RECORDS =
══════════════════════════════

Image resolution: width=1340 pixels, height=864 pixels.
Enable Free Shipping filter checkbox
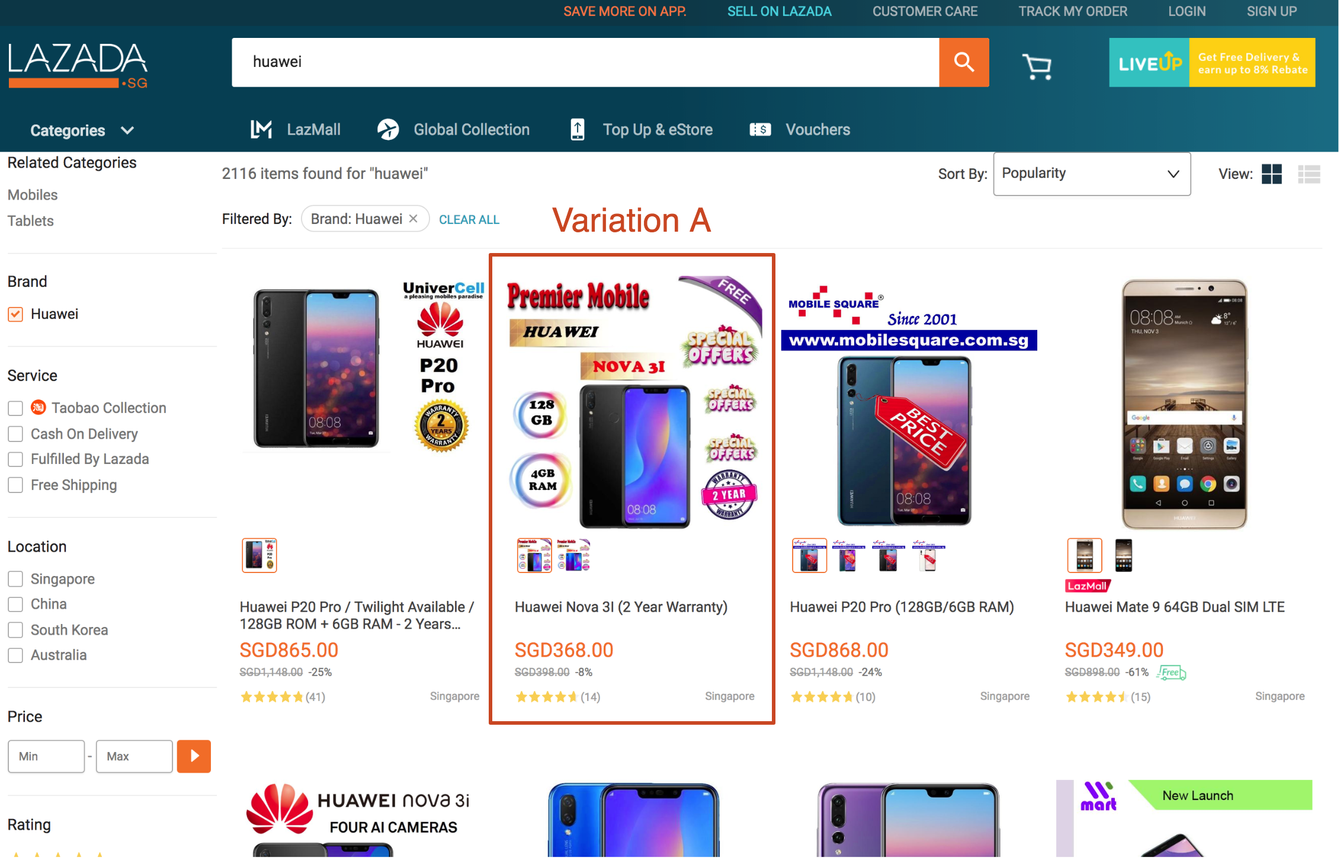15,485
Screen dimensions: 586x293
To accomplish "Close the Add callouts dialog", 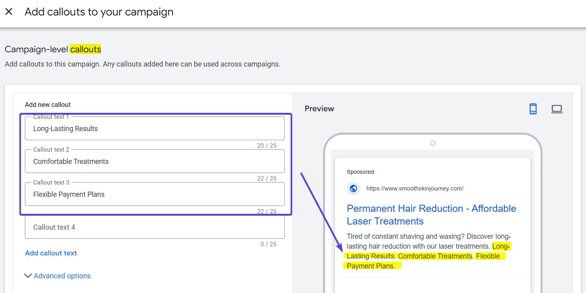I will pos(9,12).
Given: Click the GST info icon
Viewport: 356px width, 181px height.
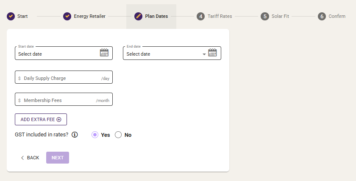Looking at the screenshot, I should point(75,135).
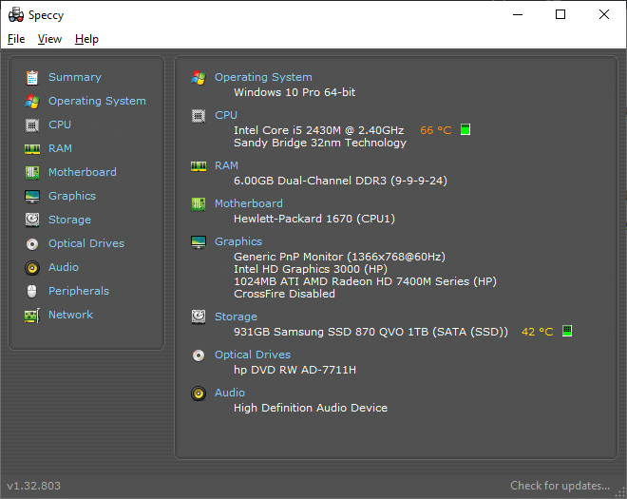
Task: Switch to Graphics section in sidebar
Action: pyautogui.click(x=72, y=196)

══════════════════════════════

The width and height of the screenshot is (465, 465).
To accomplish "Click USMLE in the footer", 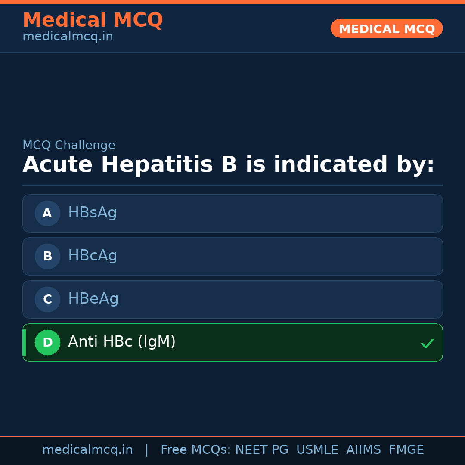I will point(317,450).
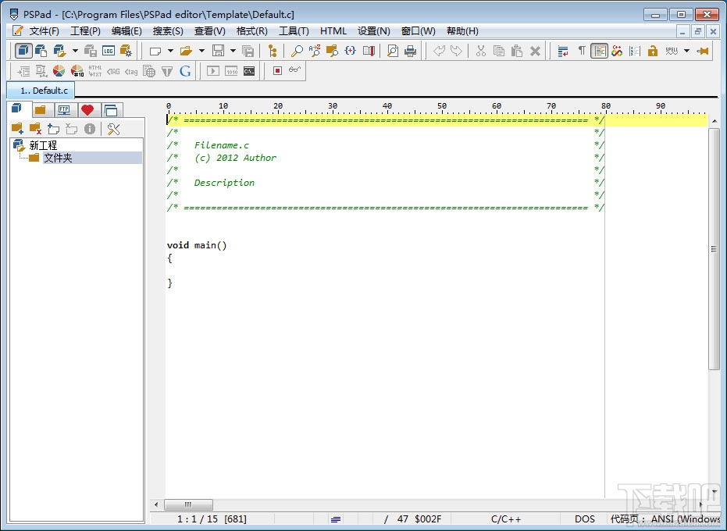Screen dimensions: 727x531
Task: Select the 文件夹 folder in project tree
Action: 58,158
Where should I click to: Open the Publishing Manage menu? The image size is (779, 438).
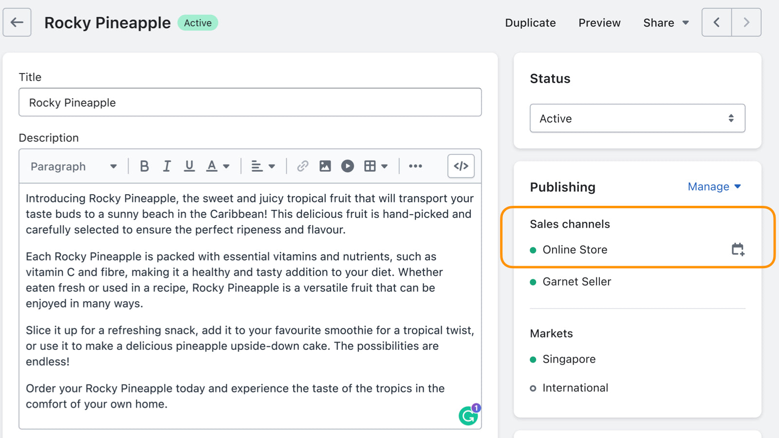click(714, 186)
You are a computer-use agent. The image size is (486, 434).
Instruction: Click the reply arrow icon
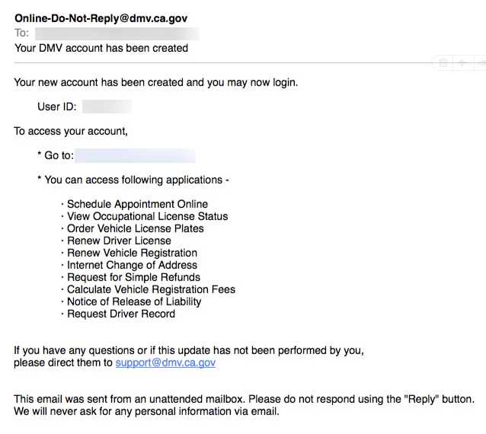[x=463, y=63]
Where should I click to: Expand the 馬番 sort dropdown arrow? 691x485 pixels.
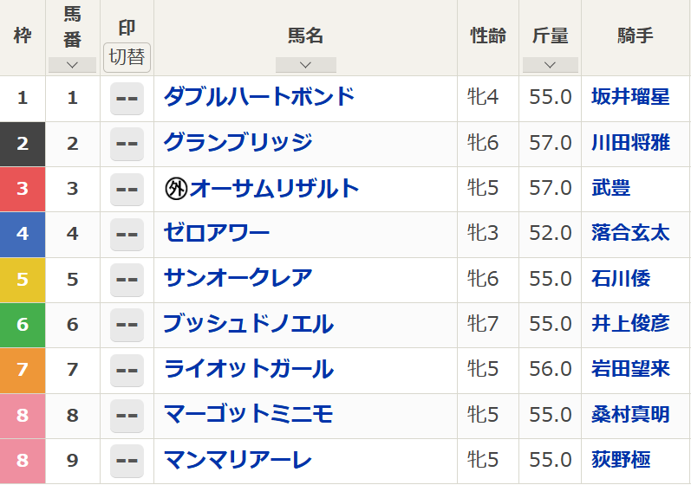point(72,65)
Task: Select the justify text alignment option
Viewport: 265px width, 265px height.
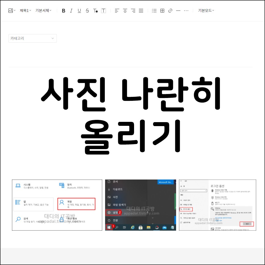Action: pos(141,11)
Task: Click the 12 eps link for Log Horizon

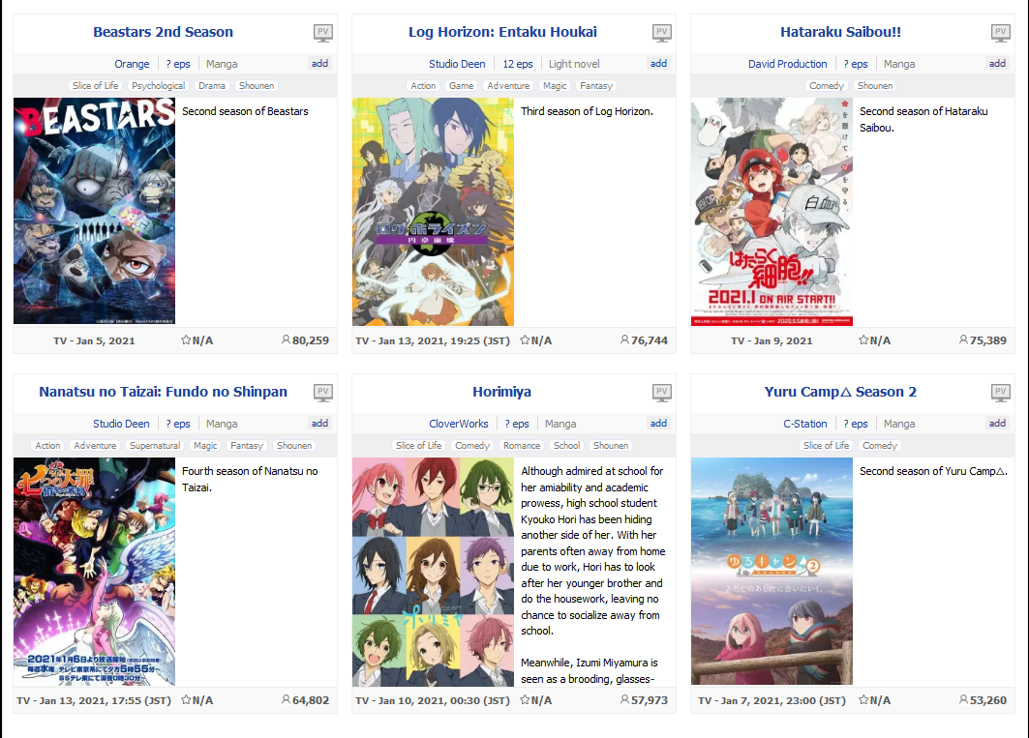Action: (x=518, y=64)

══════════════════════════════

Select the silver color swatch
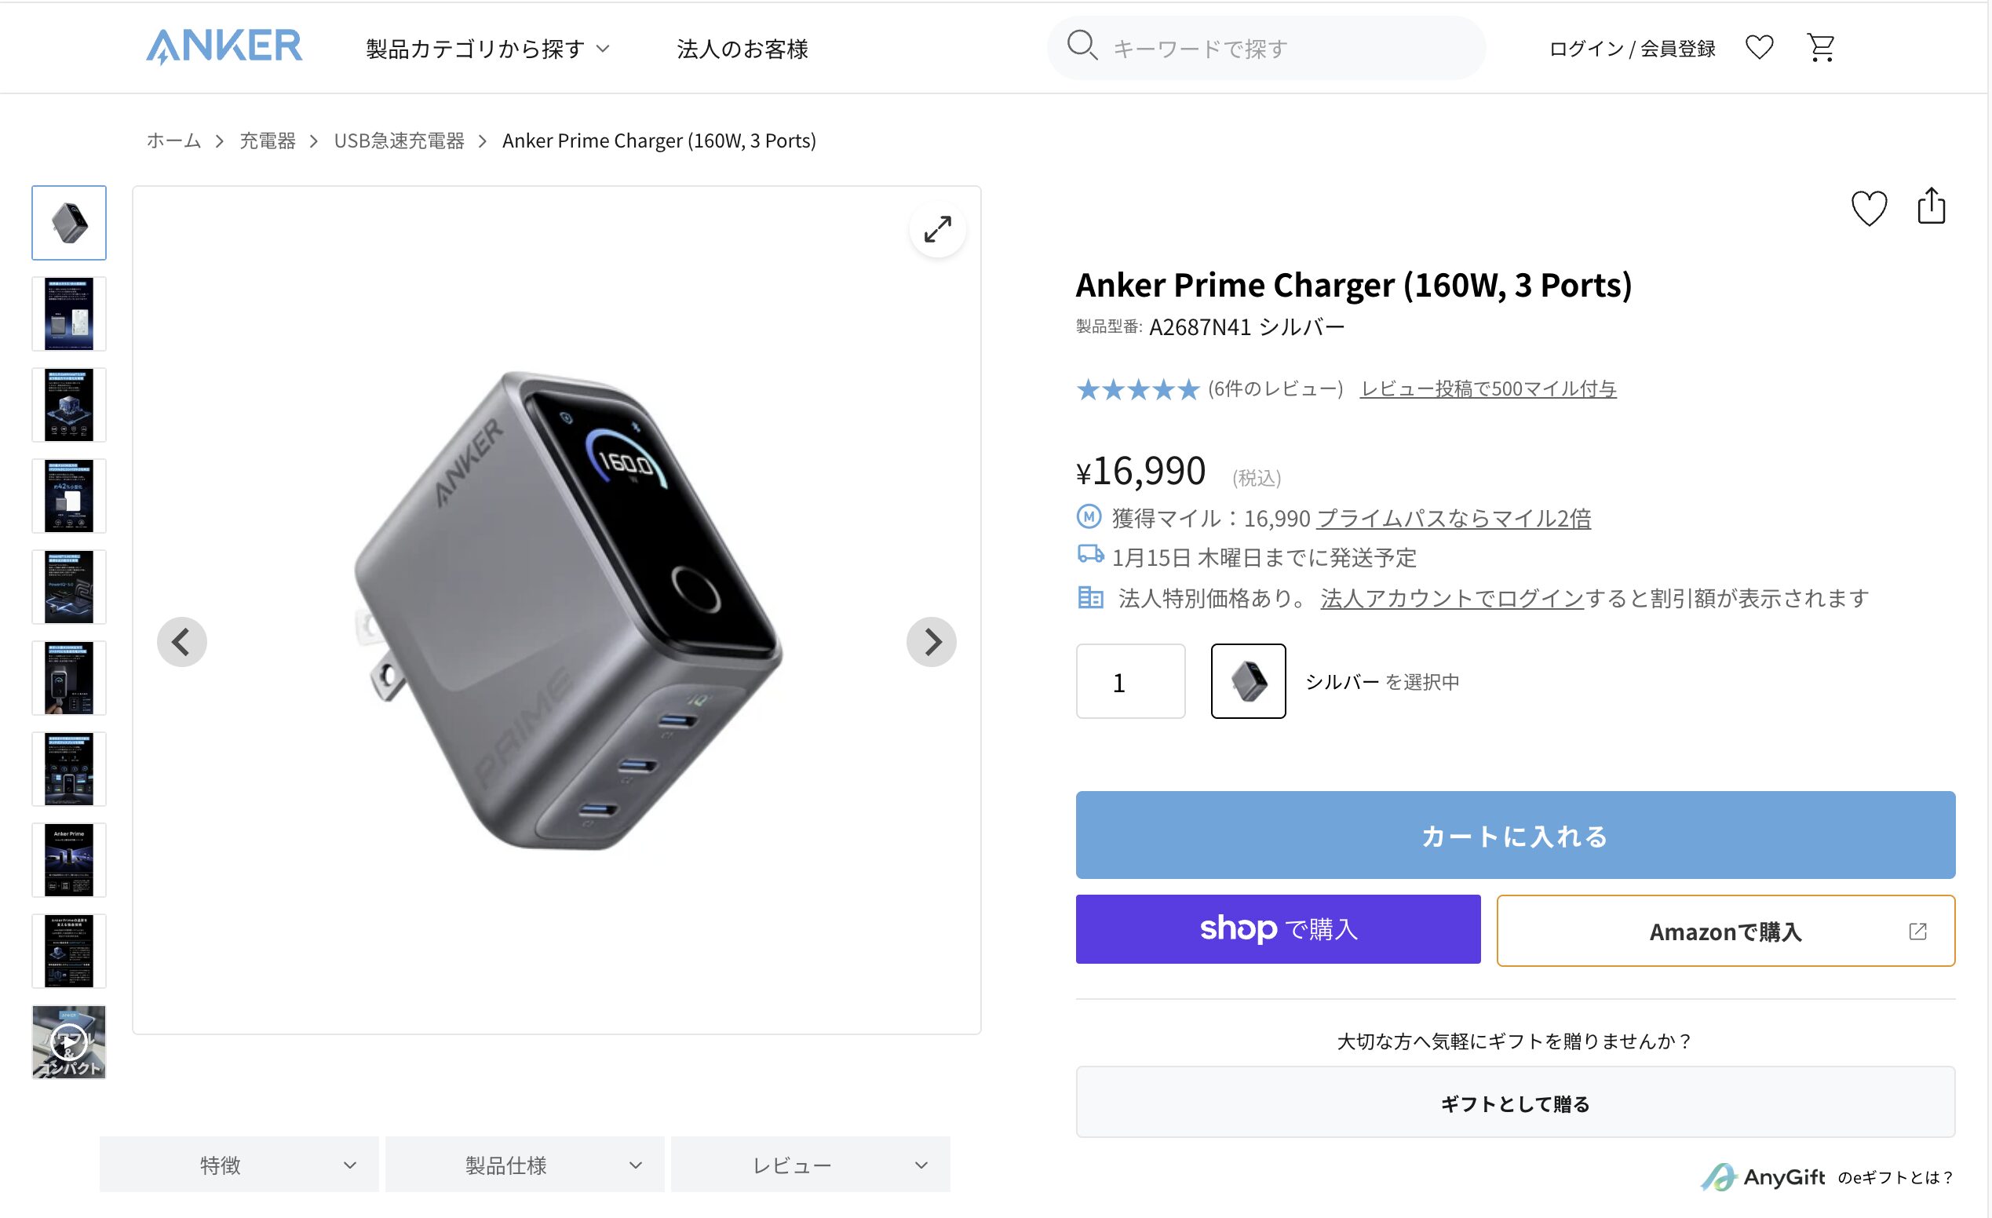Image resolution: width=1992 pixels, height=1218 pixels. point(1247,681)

══════════════════════════════

DESCRIPTION OF THE TASK = Rewrite the material from the line that has "Where should I click to: Expand" through the line that has "Action: (x=518, y=64)", requests included, with 36 added to each coordinate in the answers. Leave out the pictures.

CORRECT OUTPUT =
Where should I click to: Expand the 馬番 sort dropdown arrow? 691x485 pixels.
point(108,101)
Task: Select the justify text alignment option
Viewport: 265px width, 265px height.
Action: pos(177,47)
Task: Click the 12 eps link for Log Horizon

Action: (x=554, y=100)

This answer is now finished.